You know how you can tell you’re heading for a burnout? Yeah…I’m there. I forget what it’s like to feel rested. I swear, sometimes I really do feel like I’m just going through the motions. I seem to have developed a lovely bout of insomnia these past few weeks, which is less lovely and more like hell. I think it’s all the stress…taking care of the twins, trying to keep up with this insane amount of school work, and the move–definitely the move–that’s got me all up in this funk of sorts. In the words of a sullen teenager…this sucks. 😦
So I decided to go ahead and make alternate plans for the move–without Ryan. As much as it kills me to do it, I know it’s for the best. In the long run, I think if he did end up moving down with me, it’d only exacerbate his issues. He needs to get things figured out and I don’t think a new city and the stress of getting settled down in a new place is going help him any. And I really want him to get well. Regardless of what happens, I do care about him.
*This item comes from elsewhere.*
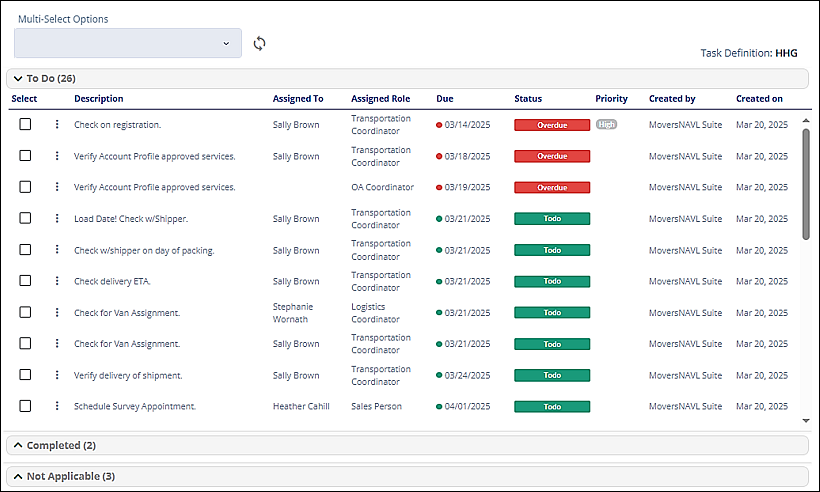Tick checkbox for Check delivery ETA row
The height and width of the screenshot is (492, 820).
click(x=26, y=281)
He’s a good guy–even if he is a tad bit stuck on himself and he’s a thirty-something-year-old man who refuses to grow up. I’ve thought about it a lot over the past few days and I’ve come to the realization that you can’t fix people. You can be there for them. You can be their shoulder to lean on. But in the end, they have to fix themselves. It’s not up to me to judge him or tell him how to live his life. He has to want to change for himself. He says he’s there, at that point, but I just don’t know. And I’ve struggled with this, but I just can’t bring that kind of uncertainty down to Tennessee with me. I just can’t. This means way too much to me. This is my chance. This is my make it or break it moment. I have so much riding on this, so many people watching and just waiting for me to screw up and I can’t–I won’t–give them the satisfaction. Not this time.
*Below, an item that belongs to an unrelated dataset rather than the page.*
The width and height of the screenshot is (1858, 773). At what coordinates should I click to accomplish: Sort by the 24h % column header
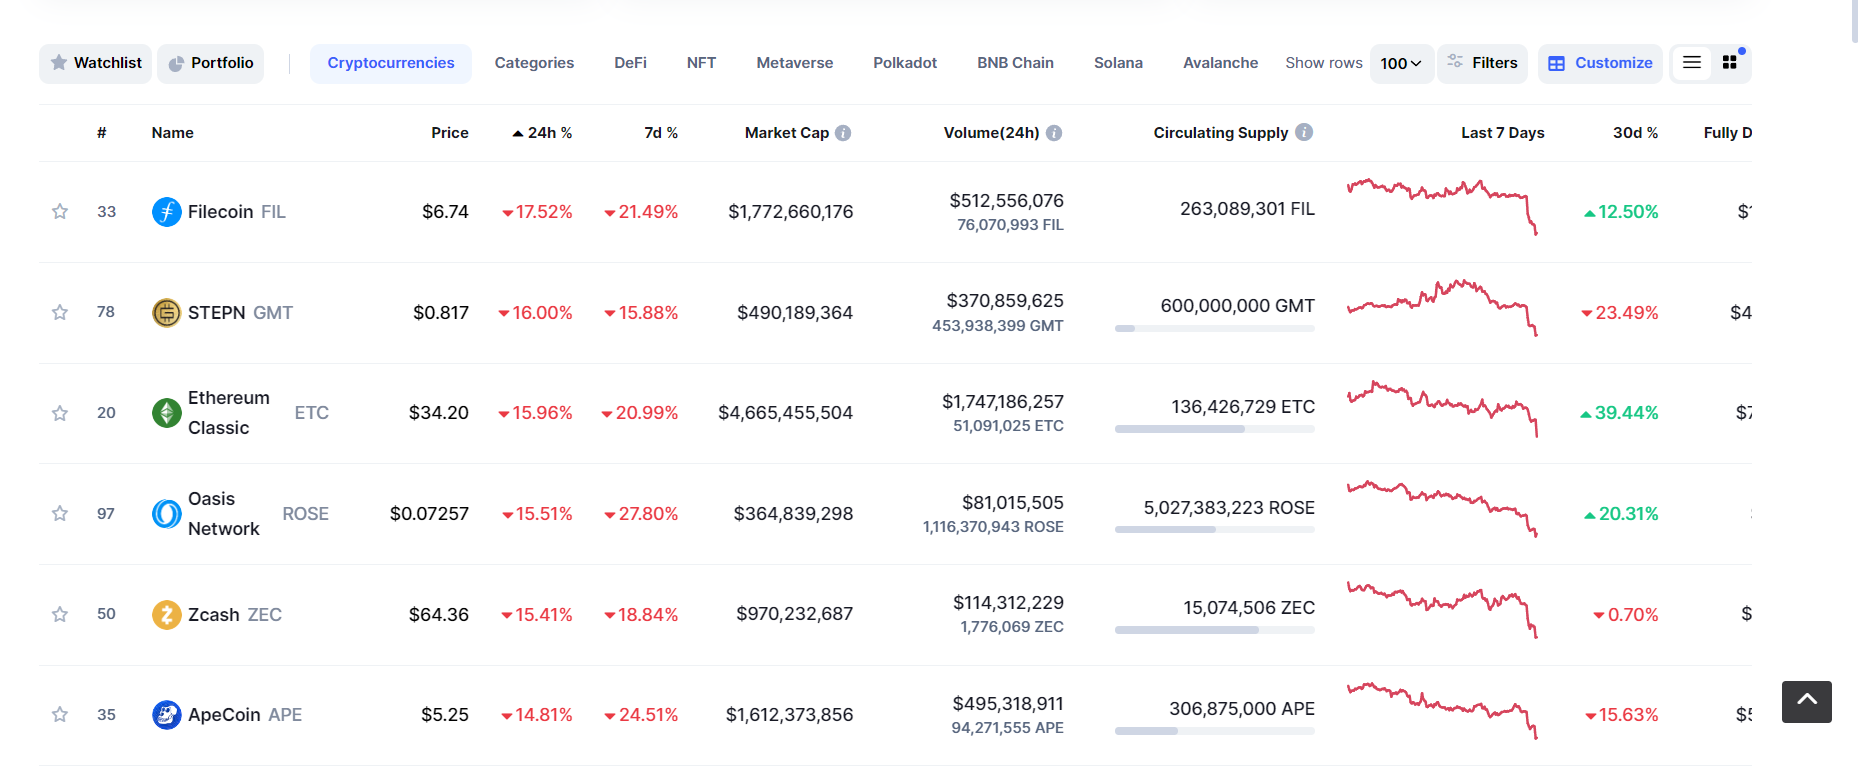[x=542, y=133]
Speaking of stress, it doesn’t help that my mom is sick. God, I hate cancer. I really do. It’s just taken so much from me and my family already and I hate it. I really do. She’s fighting back though. Or trying to. She finished her chemo treatments at the end of last month, so she’ll be going for her PET scan one day next week. A couple of days after that, she and my sister will be going out to Roswell in Buffalo and she’ll find out then if the chemo’s done its job or god forbid, the cancer has spread. Honestly, I don’t even want to think about the latter. I just can’t. It’s too much right now to deal with, on top of everything else. It’ll change everything, I know…and I don’t want to go there. For once in my life, I don’t want to be jaded or cynical. I want to hold on to the hope that miracles can and DO happen. That just because cancer has screwed us in the past, doesn’t mean it’ll win this time. I have to have faith that my mother IS the exception….and that’s she’s strong enough to beat this. She and I haven’t always seen eye to eye in the past, but she’s still my mother. Though there’s been times I’ve questioned her judgement and resented her for it, she gave me life. This crazy, hectic, mostly a beautiful disaster that I call a life. It hasn’t always been easy, but as the saying goes, it’s been worth it. I have so much to be grateful for–so much that I’m just realizing…and it all starts with her. Honestly, I can’t imagine a world without her in it. She has her moments and I have mine where I wonder how we’re even related–but I think I’d miss her bitching and nitpicking. She’s part of my crazy, dysfunctional puzzle that I call a family. And in the end, family is really all that you’ve got. But like I said…I’m turning over a new leaf and saying out with all the negativity. I don’t need it in my life. Nope. It’s all rainbows and puppies right now.
Life is good. A little chaotic…a bit of a mess…all kinds of insane…but good, nevertheless. For the moment. And I’m going to be grateful for that right now. Because right now…today…is all we’re guaranteed, as they say. Tomorrow…is a mystery.